The sponsors should consider in their risk assessment whether the following measures could be the most appropriate during COVID-19. Measures should generally be agreed with investigators and could be:

  • Conversion of physical visits into phone or video visits, postponement or complete cancellation of visits to ensure that only strictly necessary visits are performed at sites;
  • A temporary halt of the trial at some or all trial sites;
  • Suspension or slowing down of recruitment of new trial participants;
  • Extension of the duration of the trial;
  • Postponement of trials or activation of sites that have not yet been initiated;

PRA Global Clinical Delivery have released internal guidance on remote monitoring and remote source data verification along side a regulatory regulations tracker ,created in conjunction with our local country teams. This allows us to closely monitor what is happening in each country that we support with the information available to all our operational teams. This information is checked in line with the protocol, ICF, clinical monitoring plan and of course sites, as what in principal may be allowed at a country level does not always translate to a site level and in turn site agreement. Any impact on studies is discussed in the study team, with the sponsor and with the sites.

Remote/Off site monitoring can be conducted to ensure that rights and well-being of subjects are protected, reported data are collected and entered in a timely manner and site confirms source documents meet ALCOA-C/CCEA requirements. In addition these visits ensure that trials are conducted in compliance with protocol, ICH GCP, SOPs and applicable regulatory requirements, and that the site continues to be acceptable to conduct the trial. Please note remote monitoring visits do not require sites to send source documents or have any component of source data verification (SDV) during the visit and although not an exclusive list, the expectation is that that following type of checks would be made in such a visit:

1. Confirm the status of patients

2. If ICF for safety update has been released since last visit, confirm that all applicable subjects have signed.

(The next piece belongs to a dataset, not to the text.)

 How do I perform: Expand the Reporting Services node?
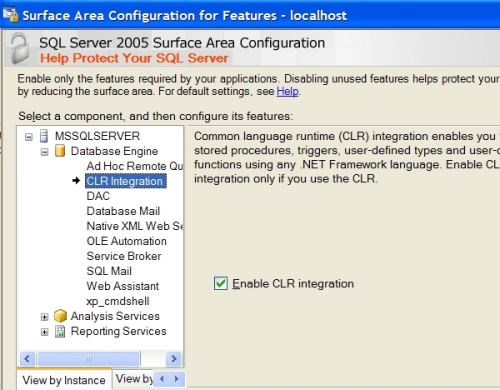click(44, 332)
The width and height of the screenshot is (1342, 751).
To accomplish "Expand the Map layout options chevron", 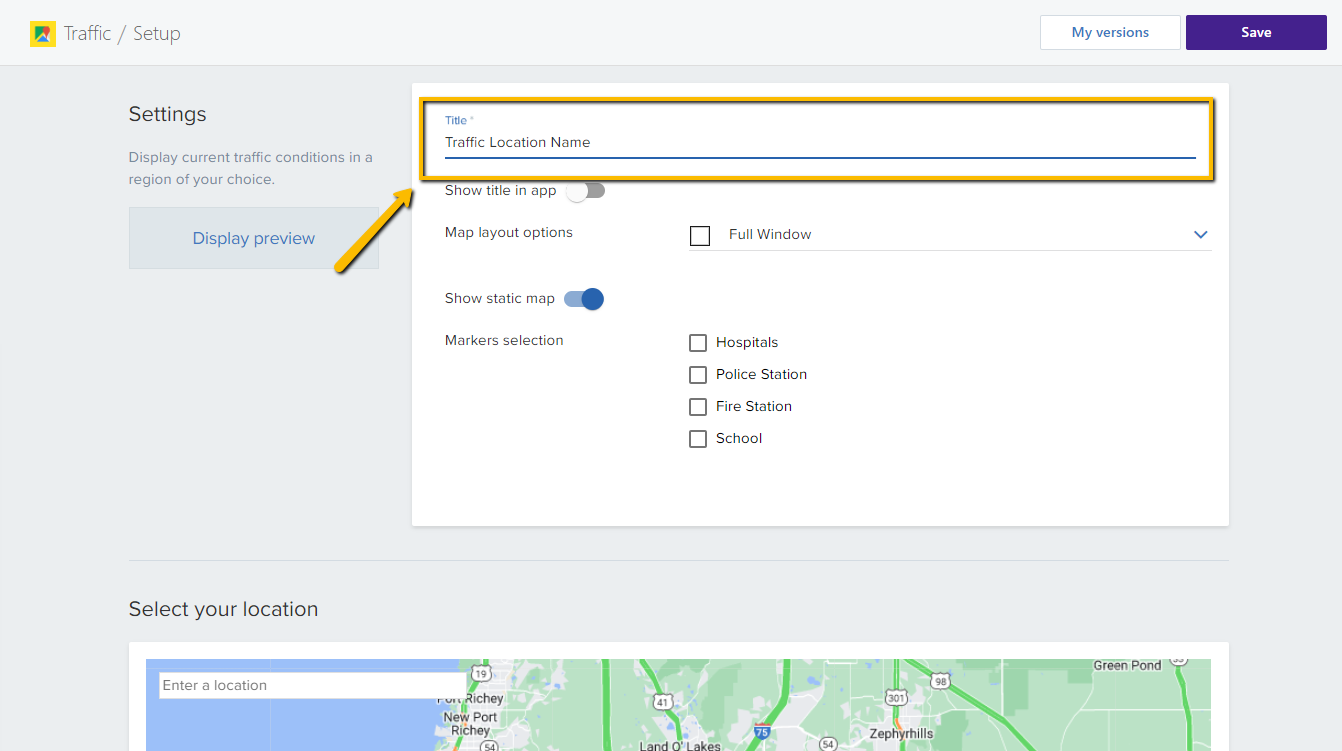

3. Any new staff that require protocol training that are responsible for evaluation of safety and endpoints.

4. IP status

5. Critical open follow up items

6. Data flow

The majority of countries will allow this with very few requiring submissions or updates to submission documentation to Ethics or Regulatory Agencies (RAs).

Remote SDV (RSDV) is classified as Highly Restricted Data (PRA Data Governance Policy) and is sensitive by nature as Special Categories of Data, under General Data Protection Regulation (GDPR) and other data privacy legislation, therefore, security measures are mandatory.

Before COVID-19, if RSDV was allowed per country regulation, there was likely an update to ICF and submission to Ethics, required, however Ethics and/or RAs are updating guidance on this daily, so documentation at site and/or in patients source notes may be sufficient in some countries during the pandemic.

In their updated guidance dated 28 April 2020, EMA highlighted that RSDV is only considered necessary for very few trials in line with national law or temporary national emergency measures and Principal Investigators should determine whether the conditions at their site allow any of the following options:

  • Sharing pseudonymized copies of trial related source documents with the monitor, this may be done electronically where manageable by the site staff
  • Direct, suitably controlled remote access to trial participants’ electronic medical records;
  • Video review of medical records with clinical site team support, without sending any copy to the monitor and without the monitor recording images during the review.

Although the monitoring plans are usually driven by the Clinical teams, because the regulatory guidance is changing at a country level every day, we must ensure that any planned changes to monitoring are checked internally with all applicable functional leads, including global and local regulatory experts in country.

Remember every trial, protocol, sponsor and site is unique, so each trial will need to be considered independently.